TASK REQUIREMENTS :: Recast the part of the listing that opens with the line containing "Screen dimensions: 686x597" and continues through the end of the listing as a JSON list of strings, with one string for each line and blank lines omitted.

PROVIDED ENTRIES ::
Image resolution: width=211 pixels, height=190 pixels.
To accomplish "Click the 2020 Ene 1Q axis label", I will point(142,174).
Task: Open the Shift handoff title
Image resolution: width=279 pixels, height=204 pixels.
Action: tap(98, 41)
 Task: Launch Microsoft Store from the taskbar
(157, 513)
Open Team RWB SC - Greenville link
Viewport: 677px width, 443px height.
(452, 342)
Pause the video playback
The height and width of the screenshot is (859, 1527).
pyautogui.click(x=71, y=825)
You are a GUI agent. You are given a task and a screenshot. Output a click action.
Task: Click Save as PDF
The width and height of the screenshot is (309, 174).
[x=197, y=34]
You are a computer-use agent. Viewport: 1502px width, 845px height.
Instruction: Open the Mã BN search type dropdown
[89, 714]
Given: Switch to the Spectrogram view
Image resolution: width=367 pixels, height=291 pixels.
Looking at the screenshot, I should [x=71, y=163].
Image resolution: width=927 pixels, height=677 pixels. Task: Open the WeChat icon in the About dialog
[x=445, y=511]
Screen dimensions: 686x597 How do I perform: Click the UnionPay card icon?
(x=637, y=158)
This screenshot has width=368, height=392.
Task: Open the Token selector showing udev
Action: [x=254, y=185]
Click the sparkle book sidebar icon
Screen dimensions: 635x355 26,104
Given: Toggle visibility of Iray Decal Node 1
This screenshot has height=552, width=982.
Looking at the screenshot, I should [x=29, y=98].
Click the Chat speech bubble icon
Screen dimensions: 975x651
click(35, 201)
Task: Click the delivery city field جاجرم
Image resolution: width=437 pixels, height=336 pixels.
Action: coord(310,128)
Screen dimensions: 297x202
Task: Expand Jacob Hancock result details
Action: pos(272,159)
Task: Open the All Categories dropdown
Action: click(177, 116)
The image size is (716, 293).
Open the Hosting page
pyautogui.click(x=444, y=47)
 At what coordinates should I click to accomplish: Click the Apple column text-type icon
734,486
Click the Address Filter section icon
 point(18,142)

OUTPUT FOR THIS TASK ::
[
  "Screen dimensions: 686x597 How do I perform: Click the UnionPay card icon?",
  "(x=637, y=158)",
  "This screenshot has width=368, height=392.",
  "Task: Open the Token selector showing udev",
  "Action: [x=254, y=185]",
  "Click the sparkle book sidebar icon",
  "Screen dimensions: 635x355 26,104",
  "Given: Toggle visibility of Iray Decal Node 1",
  "This screenshot has height=552, width=982.",
  "Looking at the screenshot, I should [x=29, y=98].",
  "Click the Chat speech bubble icon",
  "Screen dimensions: 975x651",
  "click(35, 201)",
  "Task: Click the delivery city field جاجرم",
  "Image resolution: width=437 pixels, height=336 pixels.",
  "Action: coord(310,128)",
  "Screen dimensions: 297x202",
  "Task: Expand Jacob Hancock result details",
  "Action: pos(272,159)",
  "Task: Open the All Categories dropdown",
  "Action: click(177, 116)",
  "The image size is (716, 293).",
  "Open the Hosting page",
  "pyautogui.click(x=444, y=47)",
  " At what coordinates should I click to accomplish: Click the Apple column text-type icon",
  "734,486",
  "Click the Address Filter section icon",
  " point(18,142)"
]